Figure 17.18: Select your primer location file and choose whether you want to keep or discard reads with no matching primers. The option Trim primers of amplicon fragments is useful when working with reads that originate from short fragments.
- Amplicon fragment primer trim parameters
- Trim primers of amplicon fragments If you tick "Trim primers of amplicon fragments" all reads, regardless of orientation, can be trimmed with both forward and reverse primers.
- For read pairs mapping in the forward orientation (dark blue color) trim reads if:
- 5' end of Read 1 starts within a forward primer annotation
- 5' end of Read 2 starts within a reverse primer annotation
- 3' end of Read 2 ends within a forward primer annotation
- 3' end of Read 1 ends within a reverse primer annotation
- For read pairs mapping in the reverse orientation (light blue color) trim reads if:
- 5' end of Read 2 starts within a forward primer annotation
- 5' end of Read 1 starts within a reverse primer annotation
- 3' end of Read 1 ends within a forward primer annotation
- 3' end of Read 2 ends within a reverse primer annotation
- For read pairs mapping in the forward orientation (dark blue color) trim reads if:
- Primer trim parameters
- Primer track Click on the folder icon on the right-hand side of the wizard to select your primer location file.

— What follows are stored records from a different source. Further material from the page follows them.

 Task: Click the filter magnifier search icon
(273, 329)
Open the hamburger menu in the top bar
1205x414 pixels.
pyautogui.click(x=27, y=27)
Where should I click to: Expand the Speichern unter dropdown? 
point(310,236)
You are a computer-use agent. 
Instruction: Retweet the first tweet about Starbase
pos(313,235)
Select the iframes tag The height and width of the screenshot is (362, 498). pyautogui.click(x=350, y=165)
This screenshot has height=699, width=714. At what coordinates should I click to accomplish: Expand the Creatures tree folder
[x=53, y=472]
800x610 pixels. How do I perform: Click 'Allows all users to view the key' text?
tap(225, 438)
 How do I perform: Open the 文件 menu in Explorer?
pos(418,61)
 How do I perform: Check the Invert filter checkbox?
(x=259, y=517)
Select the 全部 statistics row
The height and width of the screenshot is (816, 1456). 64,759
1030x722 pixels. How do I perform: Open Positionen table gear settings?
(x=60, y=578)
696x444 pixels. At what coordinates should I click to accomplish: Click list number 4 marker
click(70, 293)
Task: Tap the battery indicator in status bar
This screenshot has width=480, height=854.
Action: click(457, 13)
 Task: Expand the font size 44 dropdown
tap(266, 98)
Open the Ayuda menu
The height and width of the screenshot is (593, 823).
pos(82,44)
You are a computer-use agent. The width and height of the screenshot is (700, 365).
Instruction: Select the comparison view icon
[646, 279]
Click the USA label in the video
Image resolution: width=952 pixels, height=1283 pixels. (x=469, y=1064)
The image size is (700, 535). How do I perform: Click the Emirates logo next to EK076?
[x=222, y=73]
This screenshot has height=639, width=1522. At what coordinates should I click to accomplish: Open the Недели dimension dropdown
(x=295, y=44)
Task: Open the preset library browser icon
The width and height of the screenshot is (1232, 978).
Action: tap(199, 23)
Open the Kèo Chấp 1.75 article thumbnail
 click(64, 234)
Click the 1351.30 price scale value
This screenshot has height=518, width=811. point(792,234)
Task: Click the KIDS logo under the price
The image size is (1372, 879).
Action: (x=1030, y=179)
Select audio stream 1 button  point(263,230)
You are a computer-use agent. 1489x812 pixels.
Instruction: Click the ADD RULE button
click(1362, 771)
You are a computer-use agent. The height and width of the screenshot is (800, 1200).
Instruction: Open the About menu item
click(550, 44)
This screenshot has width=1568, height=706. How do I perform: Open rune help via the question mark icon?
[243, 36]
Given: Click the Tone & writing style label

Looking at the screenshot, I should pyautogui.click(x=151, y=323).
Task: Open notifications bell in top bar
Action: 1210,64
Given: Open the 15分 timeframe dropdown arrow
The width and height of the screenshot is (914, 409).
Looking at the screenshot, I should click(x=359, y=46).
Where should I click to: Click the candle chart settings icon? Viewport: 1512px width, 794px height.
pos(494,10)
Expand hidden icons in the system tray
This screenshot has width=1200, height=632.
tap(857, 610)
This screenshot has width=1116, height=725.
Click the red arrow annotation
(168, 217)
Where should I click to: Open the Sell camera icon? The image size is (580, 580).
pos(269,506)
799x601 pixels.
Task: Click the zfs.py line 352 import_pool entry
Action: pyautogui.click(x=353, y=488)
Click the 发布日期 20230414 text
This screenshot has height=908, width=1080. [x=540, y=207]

- Minimal primer overlap fraction Specifies the fraction of the primer that must overlap with the read's aligned bases in order to record a primer hit. Setting the fraction to 0.0 will disable this requirement.
- Read handling configuration If you tick "Only keep reads that have hit a primer", reads with no matching primers will be discarded.
- Primer dimer trim parameters
- Reference Click on the folder icon on the right-hand side of the wizard to select your reference location file.
- Minimum primer overlap length The minimum number of bases that need to bind for primers to dimerize and amplify.
- Allow dangling 3' end base If you tick "Allow dangling 3' end base", a mismatch is allowed in the primer dimerization at the 3' end.
- Other parameters
- Additional bases to trim This number of nucleotides will be trimmed off a read right after the primer. This trimming is not done on reads for which primer-dimer artifacts were identified. This is set by default to 2 to avoid false positive calls and increase accuracy of the coverage calculation in the report.
- Trim primers of amplicon fragments If you tick "Trim primers of amplicon fragments" all reads, regardless of orientation, can be trimmed with both forward and reverse primers.
In the last wizard step, choose the results to save and and click on Finish.
Output of Trim Primers and their Dimers from Mapping
The default output is a read mapping with primer and primer-dimer regions of the mapped reads unaligned. The name of the read mapping generated is based on the name of the mapping used as input, with "trimmed reads" appended. Optionally, a track containing the primer-dimer regions used for trimming the reads will also be generated. This track contains information about why each primer-dimer pair was predicted and the number of times it was used to partially trim a read or to remove a read from the mapping because it consisted only of primer-dimer sequence.